The dailies are Marvelous Mike from 11/26/1956 to 12/1. The phony mediums persist as Mike breaks up the seance of Madame Le Moult! Krazy Kat from 4/17/1939 to 4/22, the story this time could be called “Devil or Angel”. You decide.
Bob Kuwahara’s Terrytoons Comics
Hi Folks, this week I’m going to ask a few questions about Bob Kuwahara, who drew the Marvelous Mike strip that we feature each week. He worked for Paul Terry in New York and later was part of the Gene Deitch Terrytoons and Bill Weiss shops, where he created Hashimoto the Mouse for theatrical release. I think he also contributed to the St. John Publishing and Pines Terrytoons comics, drawing mainly Gandy and Sourpuss stories. I’m reprinting the first two pages of a Sourpuss story called “Moving Day”, in an attempt to nail Kuwahara’s contribution. Is this his drawing, and writing too? It sure looks like it to me. Marvelous Mike is a bit more ambitious in the staging and story department, but it paid better than the comic book work and was Bob’s personal creation. If any of you Terry experts would help me out on this, we fans of obscure panels would love to find out!

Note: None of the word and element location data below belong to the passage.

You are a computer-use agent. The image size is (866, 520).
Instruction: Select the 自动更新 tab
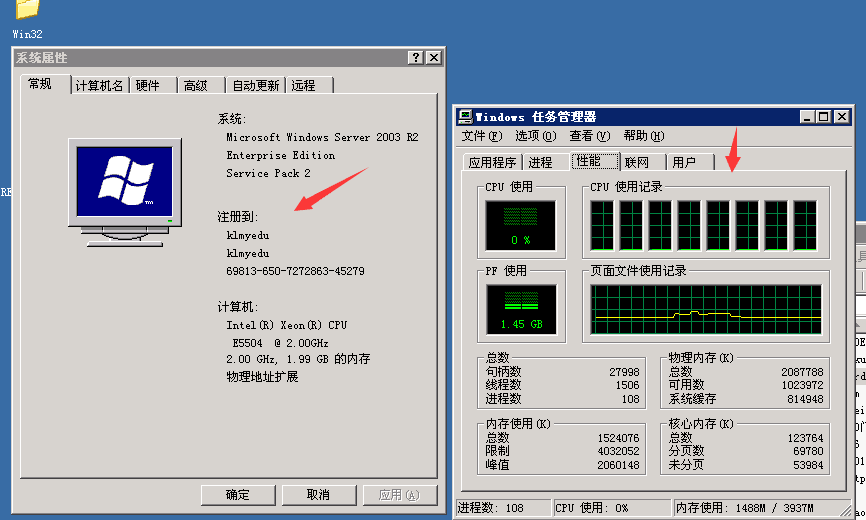click(x=256, y=86)
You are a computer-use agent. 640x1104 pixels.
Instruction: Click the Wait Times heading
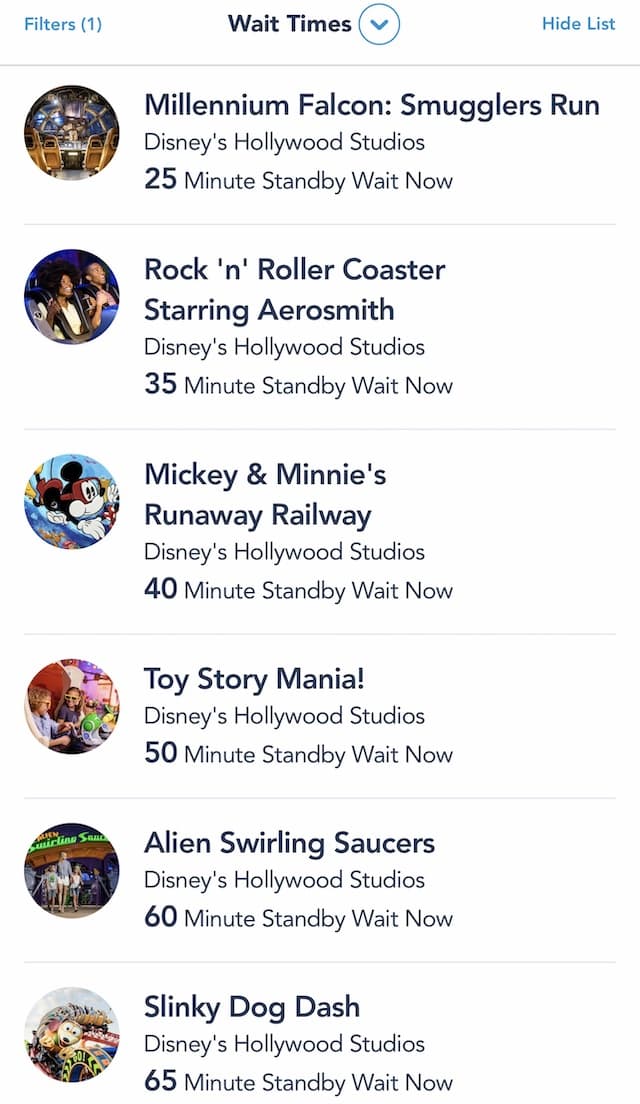pos(289,24)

In addition to “Moving Day”, I’ve reprinted the final page of “Tippy Takes A Trip” from Coo-Coo Comics #16, March 1945, drawn by Jim Tyer: Tippy trades Oatmeal for Ice Cream with the Star King, but wakes up Issac Newton style. Marvelous Mike this week is from 11/19/1956 to 11/24/1956, Mike is determined to expose the fake mystics that have moved in next door to the Crumps: Madame Le Moult and Cie. The Mike episode from 11/22 was missing from the Post-Dispatch microfilm, so I substituted a better scan of the 11/3/1956 strip.  Krazy Kat is from 4/10/1939 to 4/15 this week, with an obscure set of jokes revolving around “gloom clouds”. Sometimes these clouds are generated by emotion, and sometimes they are faked by smuge pots. Any California or Florida resident is familiar with them, they keep the citrus trees warm on frosty nights. This is certainly one of the more mysterious KK sequences. Even Ignatz’s brick is gloomy at the end of the week’s strips.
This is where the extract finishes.